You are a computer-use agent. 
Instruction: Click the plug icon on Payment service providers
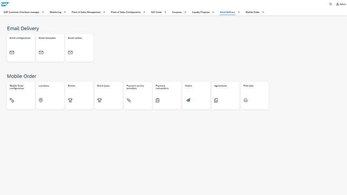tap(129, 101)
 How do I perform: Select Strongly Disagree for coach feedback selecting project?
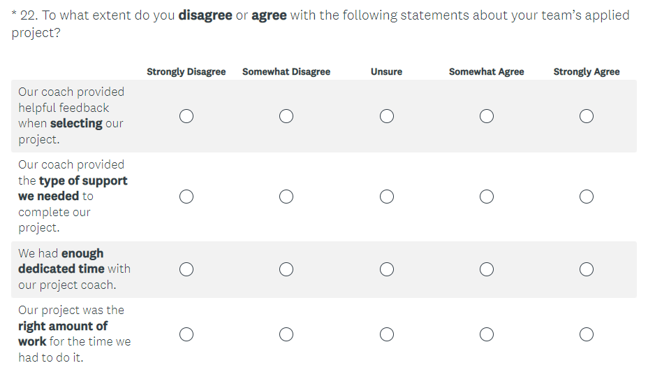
——————————
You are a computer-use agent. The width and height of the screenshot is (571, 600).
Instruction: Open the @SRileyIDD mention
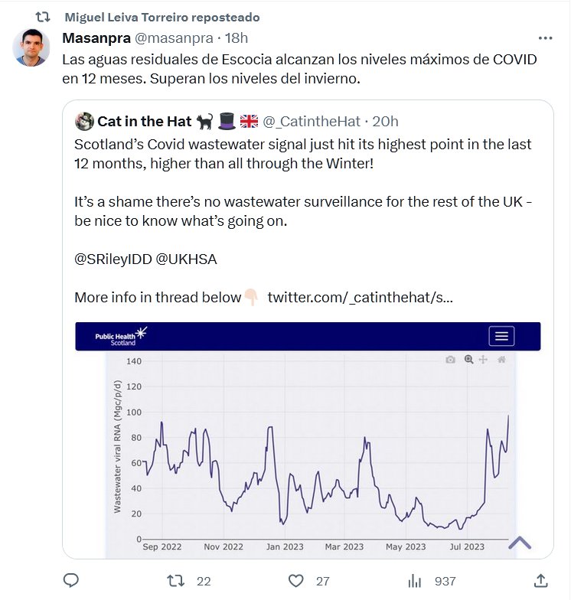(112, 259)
——————————
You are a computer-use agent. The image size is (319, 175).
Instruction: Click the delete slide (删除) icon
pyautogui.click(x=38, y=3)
——————————
### TO DO
Find every line in the listing that has the string "computer", then give the count by itself.

### ANSWER BELOW
3